Problem Description
Given an integer n, count the number of valid permutations of numbers from 1 to n such that every prime number in the permutation occupies an index that is also a prime number (using 1-indexing). The result should be returned modulo 10^9 + 7.
Key Insights
- Only the positions that are prime numbers matter; prime numbers must be placed at these prime indices.
- First, count the number of prime numbers between 1 and n (denote it as prime_count). The non-prime count is then (n - prime_count).
- The valid arrangements are the product of factorial(prime_count) and factorial(n - prime_count) because:
- The prime_count primes can be arranged among prime indices in factorial(prime_count) ways.

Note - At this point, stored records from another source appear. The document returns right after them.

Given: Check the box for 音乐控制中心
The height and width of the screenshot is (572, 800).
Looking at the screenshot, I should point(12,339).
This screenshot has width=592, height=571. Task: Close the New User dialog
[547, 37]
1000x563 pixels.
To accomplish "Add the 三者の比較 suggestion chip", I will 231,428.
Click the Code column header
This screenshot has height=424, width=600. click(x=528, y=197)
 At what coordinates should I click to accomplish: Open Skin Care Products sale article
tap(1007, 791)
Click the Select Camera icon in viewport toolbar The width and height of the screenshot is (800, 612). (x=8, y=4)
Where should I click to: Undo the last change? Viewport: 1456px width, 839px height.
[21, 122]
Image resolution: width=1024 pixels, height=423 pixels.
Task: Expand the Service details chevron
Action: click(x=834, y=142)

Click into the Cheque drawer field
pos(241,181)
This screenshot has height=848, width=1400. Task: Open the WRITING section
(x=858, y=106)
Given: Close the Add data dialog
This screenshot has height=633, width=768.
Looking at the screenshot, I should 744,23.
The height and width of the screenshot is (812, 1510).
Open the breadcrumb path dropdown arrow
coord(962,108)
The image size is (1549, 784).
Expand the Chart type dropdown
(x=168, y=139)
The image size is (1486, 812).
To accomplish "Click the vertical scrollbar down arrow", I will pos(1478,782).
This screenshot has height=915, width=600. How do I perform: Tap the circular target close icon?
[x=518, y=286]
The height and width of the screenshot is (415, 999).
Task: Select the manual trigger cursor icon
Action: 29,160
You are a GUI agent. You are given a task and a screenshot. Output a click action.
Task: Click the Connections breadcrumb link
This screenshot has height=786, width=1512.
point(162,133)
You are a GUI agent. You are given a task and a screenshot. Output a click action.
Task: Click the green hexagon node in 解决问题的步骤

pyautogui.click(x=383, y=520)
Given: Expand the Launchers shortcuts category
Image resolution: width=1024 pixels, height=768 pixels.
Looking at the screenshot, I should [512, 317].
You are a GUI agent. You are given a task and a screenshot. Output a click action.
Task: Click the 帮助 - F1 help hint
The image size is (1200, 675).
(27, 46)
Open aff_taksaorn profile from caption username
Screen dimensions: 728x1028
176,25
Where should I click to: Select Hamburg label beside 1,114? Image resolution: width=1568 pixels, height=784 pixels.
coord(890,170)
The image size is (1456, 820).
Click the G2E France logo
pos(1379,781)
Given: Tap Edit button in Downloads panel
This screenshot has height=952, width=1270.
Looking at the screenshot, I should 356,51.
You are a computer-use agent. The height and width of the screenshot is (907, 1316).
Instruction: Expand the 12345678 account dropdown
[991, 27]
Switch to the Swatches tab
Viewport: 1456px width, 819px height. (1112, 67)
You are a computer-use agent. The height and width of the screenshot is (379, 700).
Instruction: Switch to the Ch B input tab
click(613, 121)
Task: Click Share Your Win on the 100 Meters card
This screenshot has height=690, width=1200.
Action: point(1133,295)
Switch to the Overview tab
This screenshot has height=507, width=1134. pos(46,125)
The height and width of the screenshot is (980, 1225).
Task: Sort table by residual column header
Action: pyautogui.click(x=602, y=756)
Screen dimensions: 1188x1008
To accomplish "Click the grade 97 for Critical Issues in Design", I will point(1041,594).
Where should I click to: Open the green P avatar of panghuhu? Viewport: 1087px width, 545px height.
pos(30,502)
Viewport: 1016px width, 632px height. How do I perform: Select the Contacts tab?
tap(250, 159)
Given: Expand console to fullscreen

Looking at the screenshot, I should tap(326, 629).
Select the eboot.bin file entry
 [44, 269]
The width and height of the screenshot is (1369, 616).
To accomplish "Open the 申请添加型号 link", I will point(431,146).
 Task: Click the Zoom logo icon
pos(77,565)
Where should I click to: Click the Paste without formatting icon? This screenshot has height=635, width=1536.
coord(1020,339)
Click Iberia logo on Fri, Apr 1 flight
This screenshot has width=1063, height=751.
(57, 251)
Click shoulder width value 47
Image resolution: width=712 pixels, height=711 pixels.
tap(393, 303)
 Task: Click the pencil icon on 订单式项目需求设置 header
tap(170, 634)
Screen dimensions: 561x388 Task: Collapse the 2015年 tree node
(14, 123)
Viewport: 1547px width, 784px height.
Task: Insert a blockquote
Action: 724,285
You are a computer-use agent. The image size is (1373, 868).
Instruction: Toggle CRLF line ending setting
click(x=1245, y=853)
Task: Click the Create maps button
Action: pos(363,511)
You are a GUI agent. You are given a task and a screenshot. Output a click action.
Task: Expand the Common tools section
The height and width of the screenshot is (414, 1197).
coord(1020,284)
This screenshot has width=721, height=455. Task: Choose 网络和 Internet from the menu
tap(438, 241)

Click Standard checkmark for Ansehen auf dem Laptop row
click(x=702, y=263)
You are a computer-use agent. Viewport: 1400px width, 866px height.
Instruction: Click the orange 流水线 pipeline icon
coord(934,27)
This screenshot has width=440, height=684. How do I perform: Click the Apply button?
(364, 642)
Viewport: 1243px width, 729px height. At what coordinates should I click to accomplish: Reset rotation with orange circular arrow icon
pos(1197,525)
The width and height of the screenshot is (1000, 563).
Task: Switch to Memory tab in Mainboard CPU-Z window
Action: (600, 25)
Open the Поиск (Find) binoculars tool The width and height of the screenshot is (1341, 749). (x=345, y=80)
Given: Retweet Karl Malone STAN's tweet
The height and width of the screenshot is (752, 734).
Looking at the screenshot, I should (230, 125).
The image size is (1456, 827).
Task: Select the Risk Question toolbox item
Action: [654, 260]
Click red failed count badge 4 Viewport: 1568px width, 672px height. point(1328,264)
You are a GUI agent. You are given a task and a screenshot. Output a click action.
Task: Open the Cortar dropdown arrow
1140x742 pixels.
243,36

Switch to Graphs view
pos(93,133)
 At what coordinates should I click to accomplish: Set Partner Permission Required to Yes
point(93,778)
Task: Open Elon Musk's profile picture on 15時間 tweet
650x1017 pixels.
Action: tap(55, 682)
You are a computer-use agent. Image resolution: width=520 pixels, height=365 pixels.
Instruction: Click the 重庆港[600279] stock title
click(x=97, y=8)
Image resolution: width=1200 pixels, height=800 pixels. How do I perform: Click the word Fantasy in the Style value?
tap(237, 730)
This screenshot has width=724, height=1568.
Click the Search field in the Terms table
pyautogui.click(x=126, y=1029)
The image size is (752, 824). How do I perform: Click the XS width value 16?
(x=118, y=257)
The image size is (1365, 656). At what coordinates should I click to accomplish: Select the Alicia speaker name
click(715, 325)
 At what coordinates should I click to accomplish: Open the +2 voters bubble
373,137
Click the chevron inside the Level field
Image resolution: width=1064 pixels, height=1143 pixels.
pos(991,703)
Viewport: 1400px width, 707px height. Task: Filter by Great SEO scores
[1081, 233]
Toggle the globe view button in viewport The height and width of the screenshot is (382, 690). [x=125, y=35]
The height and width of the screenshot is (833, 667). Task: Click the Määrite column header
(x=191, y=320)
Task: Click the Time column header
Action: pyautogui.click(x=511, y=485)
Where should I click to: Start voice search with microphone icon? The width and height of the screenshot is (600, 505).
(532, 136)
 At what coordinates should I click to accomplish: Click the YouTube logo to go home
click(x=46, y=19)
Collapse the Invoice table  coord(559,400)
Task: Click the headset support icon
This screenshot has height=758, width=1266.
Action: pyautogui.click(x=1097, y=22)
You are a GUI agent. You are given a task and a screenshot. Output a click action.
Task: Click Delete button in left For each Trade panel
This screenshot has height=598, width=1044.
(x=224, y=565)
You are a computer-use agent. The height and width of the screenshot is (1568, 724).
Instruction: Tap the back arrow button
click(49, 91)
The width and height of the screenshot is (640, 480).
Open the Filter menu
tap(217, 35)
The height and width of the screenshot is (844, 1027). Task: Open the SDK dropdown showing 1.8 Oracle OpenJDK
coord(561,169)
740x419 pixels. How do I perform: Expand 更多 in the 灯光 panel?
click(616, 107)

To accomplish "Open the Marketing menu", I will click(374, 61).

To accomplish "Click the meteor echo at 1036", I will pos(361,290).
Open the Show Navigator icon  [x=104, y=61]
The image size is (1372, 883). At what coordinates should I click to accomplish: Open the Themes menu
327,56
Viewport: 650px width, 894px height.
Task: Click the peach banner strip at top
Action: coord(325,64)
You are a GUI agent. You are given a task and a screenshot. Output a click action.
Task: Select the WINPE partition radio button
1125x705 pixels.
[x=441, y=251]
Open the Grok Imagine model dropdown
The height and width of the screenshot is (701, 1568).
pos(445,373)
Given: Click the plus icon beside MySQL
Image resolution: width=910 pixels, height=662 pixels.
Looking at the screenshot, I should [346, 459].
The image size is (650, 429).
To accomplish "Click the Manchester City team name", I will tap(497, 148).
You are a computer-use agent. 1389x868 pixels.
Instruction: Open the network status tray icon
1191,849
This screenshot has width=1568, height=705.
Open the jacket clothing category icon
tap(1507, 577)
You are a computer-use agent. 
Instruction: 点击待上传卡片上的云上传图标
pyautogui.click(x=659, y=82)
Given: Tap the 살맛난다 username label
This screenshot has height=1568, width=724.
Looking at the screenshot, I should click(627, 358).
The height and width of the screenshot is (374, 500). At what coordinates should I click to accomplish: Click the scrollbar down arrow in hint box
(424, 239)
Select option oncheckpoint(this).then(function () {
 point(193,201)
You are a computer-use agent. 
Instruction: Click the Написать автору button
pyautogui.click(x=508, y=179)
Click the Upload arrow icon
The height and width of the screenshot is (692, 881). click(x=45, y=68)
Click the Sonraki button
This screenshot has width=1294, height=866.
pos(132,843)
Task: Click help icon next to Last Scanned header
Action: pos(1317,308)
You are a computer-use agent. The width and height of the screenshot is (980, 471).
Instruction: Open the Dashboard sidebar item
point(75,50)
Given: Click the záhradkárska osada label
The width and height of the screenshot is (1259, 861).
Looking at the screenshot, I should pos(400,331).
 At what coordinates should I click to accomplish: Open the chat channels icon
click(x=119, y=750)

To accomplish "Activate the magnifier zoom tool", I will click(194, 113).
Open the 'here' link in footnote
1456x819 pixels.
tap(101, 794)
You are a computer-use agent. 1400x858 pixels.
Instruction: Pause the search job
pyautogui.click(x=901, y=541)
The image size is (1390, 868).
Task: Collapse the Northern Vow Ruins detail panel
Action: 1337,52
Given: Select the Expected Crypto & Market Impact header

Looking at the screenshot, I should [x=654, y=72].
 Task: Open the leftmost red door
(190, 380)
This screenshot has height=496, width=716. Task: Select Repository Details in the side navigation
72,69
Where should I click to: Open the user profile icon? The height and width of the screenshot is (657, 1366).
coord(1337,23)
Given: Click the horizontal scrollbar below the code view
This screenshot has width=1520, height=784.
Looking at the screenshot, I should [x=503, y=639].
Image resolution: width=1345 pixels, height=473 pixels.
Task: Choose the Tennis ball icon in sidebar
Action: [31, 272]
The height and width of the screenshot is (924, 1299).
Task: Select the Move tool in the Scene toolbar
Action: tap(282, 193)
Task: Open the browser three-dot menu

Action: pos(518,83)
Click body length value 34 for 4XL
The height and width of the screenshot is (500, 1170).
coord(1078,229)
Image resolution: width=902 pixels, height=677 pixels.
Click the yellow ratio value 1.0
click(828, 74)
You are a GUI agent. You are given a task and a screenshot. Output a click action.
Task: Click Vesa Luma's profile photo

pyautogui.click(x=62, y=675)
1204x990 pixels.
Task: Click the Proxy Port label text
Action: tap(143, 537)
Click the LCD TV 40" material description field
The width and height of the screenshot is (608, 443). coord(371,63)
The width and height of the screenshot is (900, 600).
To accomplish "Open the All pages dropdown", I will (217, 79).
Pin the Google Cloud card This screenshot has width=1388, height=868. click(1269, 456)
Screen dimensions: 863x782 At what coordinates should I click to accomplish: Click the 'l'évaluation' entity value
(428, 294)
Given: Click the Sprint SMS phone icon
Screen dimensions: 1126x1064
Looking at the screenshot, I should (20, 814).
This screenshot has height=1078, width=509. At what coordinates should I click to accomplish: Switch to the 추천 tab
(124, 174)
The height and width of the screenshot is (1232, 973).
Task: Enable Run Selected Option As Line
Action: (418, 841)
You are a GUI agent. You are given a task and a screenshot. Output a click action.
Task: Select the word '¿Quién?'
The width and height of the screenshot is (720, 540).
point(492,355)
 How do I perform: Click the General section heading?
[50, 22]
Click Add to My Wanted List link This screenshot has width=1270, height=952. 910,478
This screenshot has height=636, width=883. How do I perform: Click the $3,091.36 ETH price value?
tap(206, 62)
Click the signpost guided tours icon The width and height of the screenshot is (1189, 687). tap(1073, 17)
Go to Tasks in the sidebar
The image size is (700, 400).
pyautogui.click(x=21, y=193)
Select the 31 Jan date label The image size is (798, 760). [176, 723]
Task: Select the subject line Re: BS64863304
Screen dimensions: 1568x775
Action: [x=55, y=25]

- The remaining (n - prime_count) non-primes can be arranged in the remaining positions in factorial(n - prime_count) ways.
- Use modulo arithmetic at every multiplication step to handle large numbers.
Space and Time Complexity
Time Complexity: O(n * sqrt(n)) or O(n log log n) if optimized with a Sieve of Eratosthenes (n is at most 100). Space Complexity: O(n) for storing prime flags if using the sieve.
Solution
We first compute how many numbers in the range [1, n] are prime. For n up to 100, a simple check or a small sieve is efficient enough. Once the number of primes (prime_count) is determined, the valid arrangement count is simply factorial(prime_count) multiplied by factorial(n - prime_count) taken modulo 10^9 + 7.
We maintain a loop to compute factorial values while taking modulus. The problem is then reduced to arithmetic and simple combinatorial factorial computation.